Luiz Moreira Oliveira Filho

Especialista em Informática na Educação, Planejamento Educacional e Gestão Escolar. Graduado em Pedagogia pela Universidade Estadual do Ceará (1988) e Administração pela Universidade Federal do Ceará (2012) e Ciências Biológicas pela UECE (2018).

E-mail: luis.moreira@aluno.uece.br

Jones Baroni Ferreira de Menezes

Doutorando em Educação pela Universidade Estadual do Ceará. Mestre em Ciências Fisiológicas pela Universidade Estadual do Ceará (2011). Especialista em Educação a Distância pela Universidade Estadual do Ceará, em parceria com a Universidade Aberta do Brasil (2015). Licenciado e Bacharel em Ciências Biológicas na Universidade Estadual do Ceará (2007 – 2008). Atualmente é Professor assistente do curso de Ciências Biológicas da Faculdade de Educação de Crateús (FAEC/UECE). Também atua como tutor à distância e professor formador no Curso de Ciências Biológicas à distância (UECE/UAB).

E-mail: jones.baroni@uece.br

O sentimento de degradação ambiental e os processos erosivos, não só ambientais, mas culturais, sociais e econômicos, são fundamentais como reflexão para o despertar coletivo da humanidade para as grandes questões de nosso tempo, alavancando reflexões acerca da emergência de uma educação que prepare educandos para a vida e não, apenas, como uma preocupação da sociedade com o futuro da vida. Isso é condição sine qua non para novas formas sensíveis na relação homem-natureza e respeito a todas as formas de vida.

Importante considerar que um dos graves problemas da humanidade relaciona-se à não conservação da natureza, a qual, segundo Figueiredo (2010), envolve a cegueira humana em não compreender que o estilo de vida, padrões de consumo, de crescimento e percepções de valores são fatores agravantes desse processo. 
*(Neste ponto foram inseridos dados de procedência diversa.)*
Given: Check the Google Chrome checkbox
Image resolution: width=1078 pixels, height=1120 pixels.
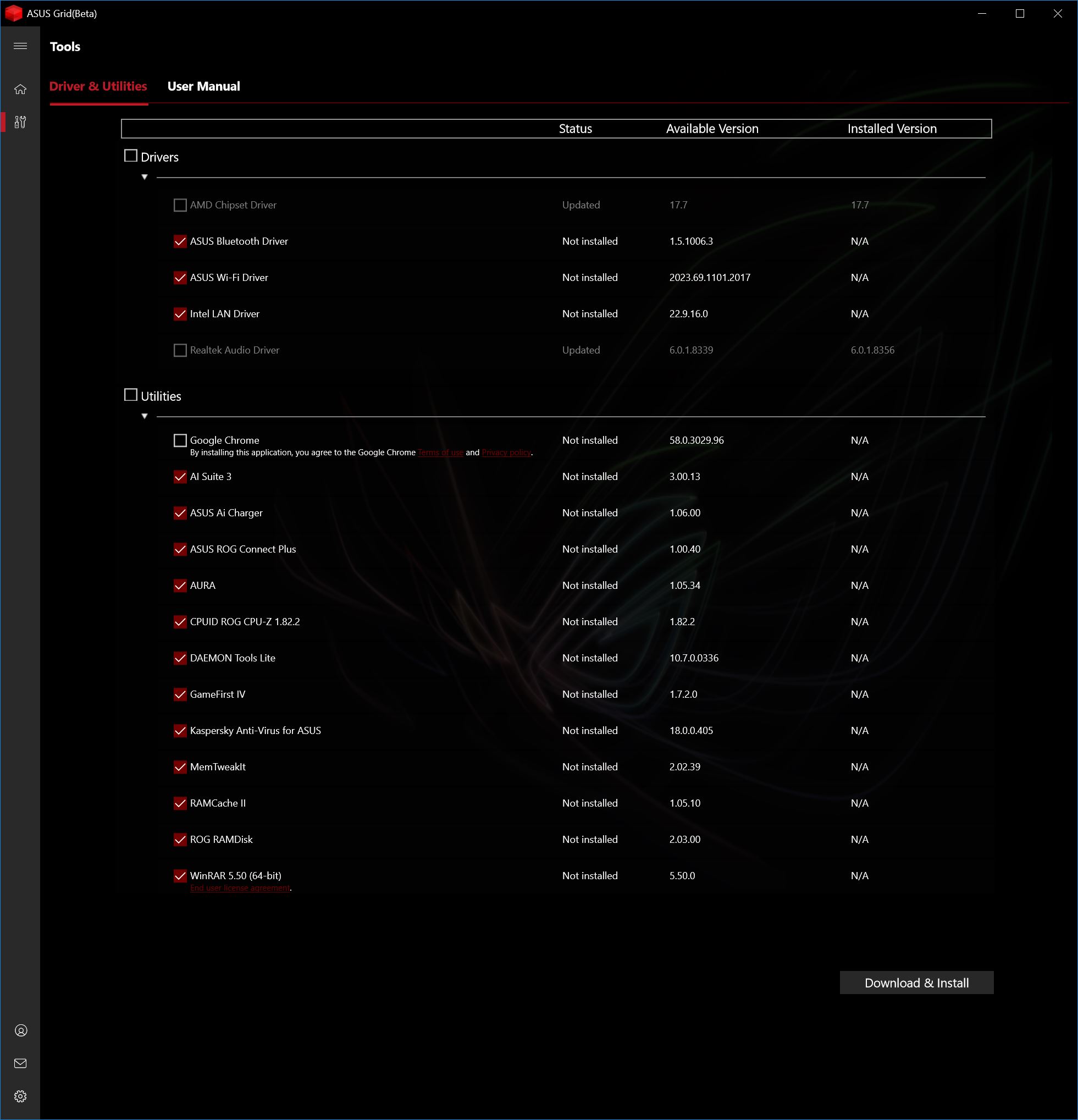Looking at the screenshot, I should point(180,440).
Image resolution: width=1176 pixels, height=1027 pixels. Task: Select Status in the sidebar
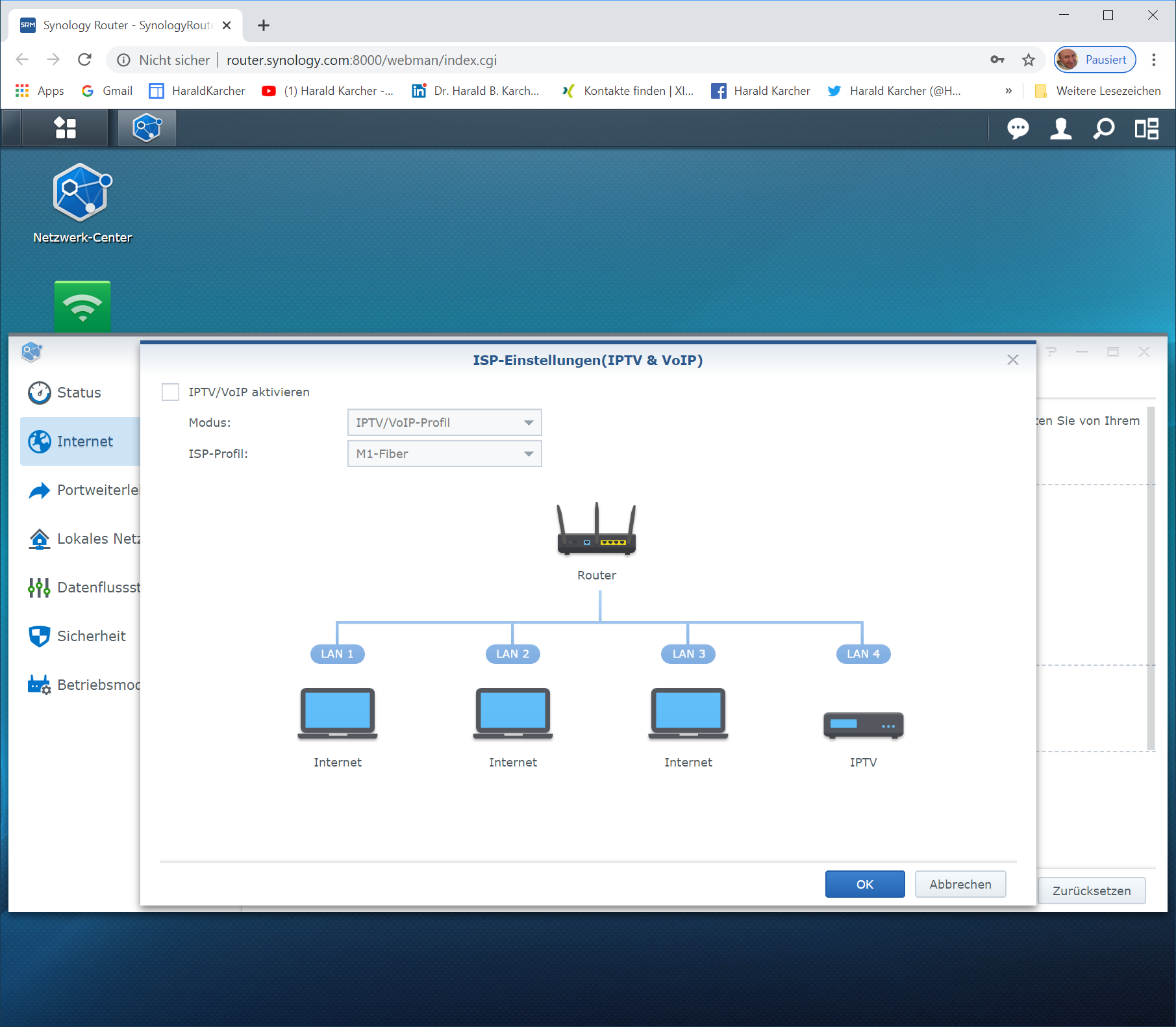[x=79, y=393]
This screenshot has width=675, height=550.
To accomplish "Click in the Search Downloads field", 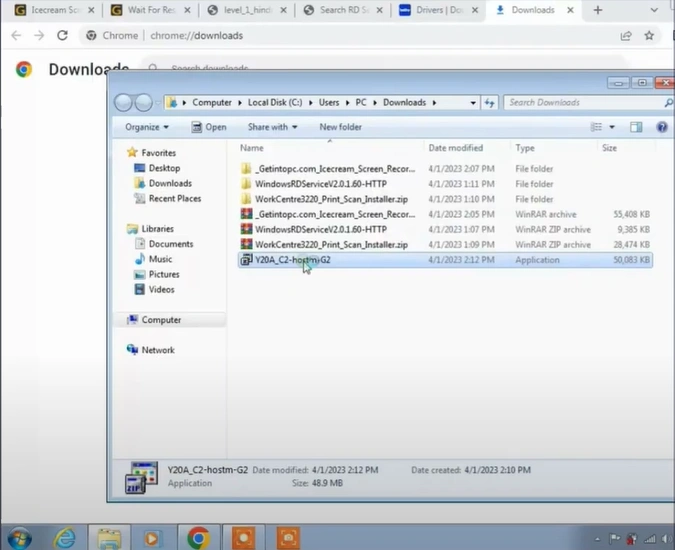I will click(580, 102).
Essa situação ocorre também no semiárido nordestino, através da destruição da biodiversidade do domínio morfoclimático da Caatinga, propiciando um processo de desertificação e escassez de água. Por isso, a urgência da abordagem de uma educação ambiental (EA) em uma perspectiva mais crítica que restabeleça o diálogo amoroso com o elo essencial de relações apropriadas entre natureza e ser humano, dentro e fora de nós.

Ademais, quando esta abordagem está atrelada à educação de campo, torna-se essencial que os educadores consigam entender fatos e situações do meio ambiente de forma crítica, assumindo posturas de respeito e cuidado quanto aos diferentes aspectos e formas do patrimônio humano, seja ele natural, ético e cultural. Por isso, a educação deve se constituir em espaços de criações, descobertas, invenções, dos novos gestos e das novas ações de perceber, apreciar e a valorizar a diversidade na natureza ou na sociedade (MELLO FILHO, 1999, p. 10).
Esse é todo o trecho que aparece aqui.